Con Harmonious me propuse el desafío personal de mantener atenta a una audiencia yo solo. Uno de mis referentes fue Juan Tamariz. Me dije: ‘si Juan Tamariz es capaz de entretener a una audiencia con una baraja de cartas, yo tengo que ser capaz de hacerlo con una armónica’. Empecé a desarrollar técnicas de auto-acompañamiento, a tocar un poco el piano mientras tocaba la armónica y cosas que me permitieron llegar a donde quería llegar: a no sentir vergüenza de no poder tocar. Ahora sí llevo mi armónica a cualquier parte, y si no la llevo es realmente porque no me apetece, no por miedo.
Decía precisamente Thielemans que el jazz es como declamar poesía, decir más con menos palabras. A usted, que ha tocado tantos estilos tan diferentes, le pregunto algo más difícil, ¿qué es la música?

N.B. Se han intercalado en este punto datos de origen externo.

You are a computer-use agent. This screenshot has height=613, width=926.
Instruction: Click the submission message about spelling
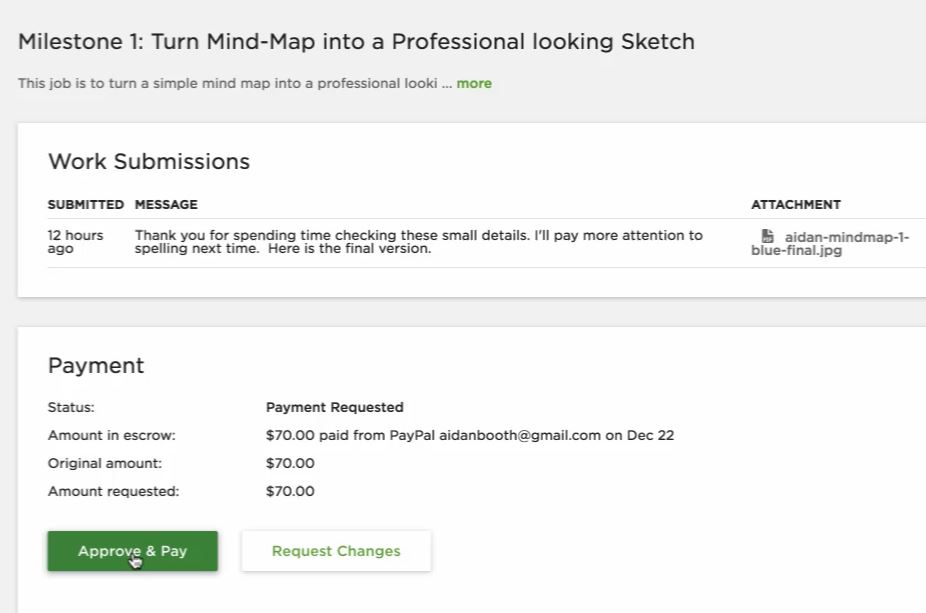point(419,242)
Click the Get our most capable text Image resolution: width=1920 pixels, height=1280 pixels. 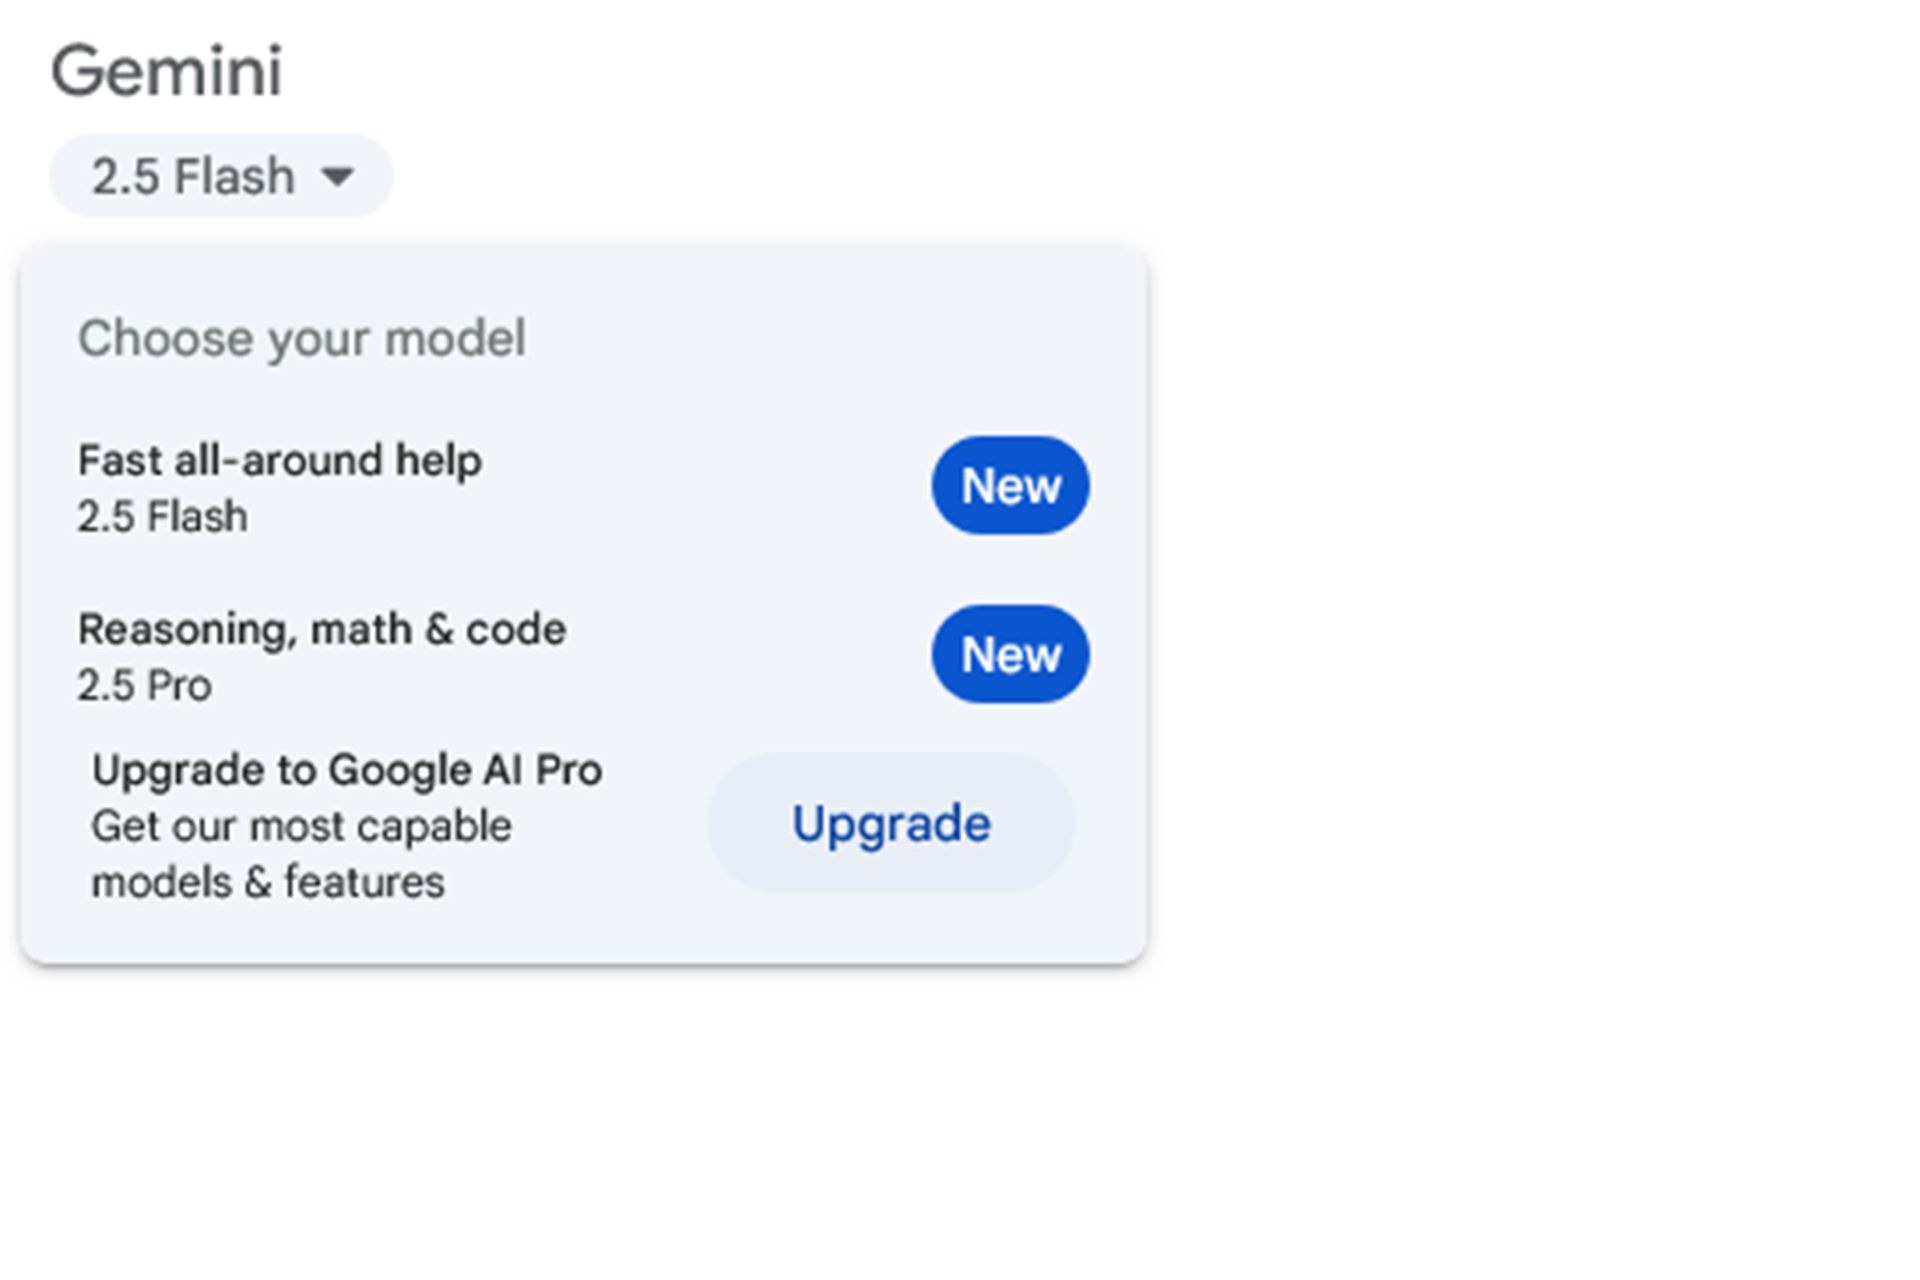pyautogui.click(x=301, y=827)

Para mí la música es un lenguaje universal equiparable a las matemáticas. Con la diferencia de que con las matemáticas intentamos explicar el mundo, mientras que a través de la música intentamos explicarnos a nosotros mismos, qué sentimos, retratar el mundo emocional. En esencia, música y matemáticas son muy parecidas, ambas son abstractas y eso las hace universales.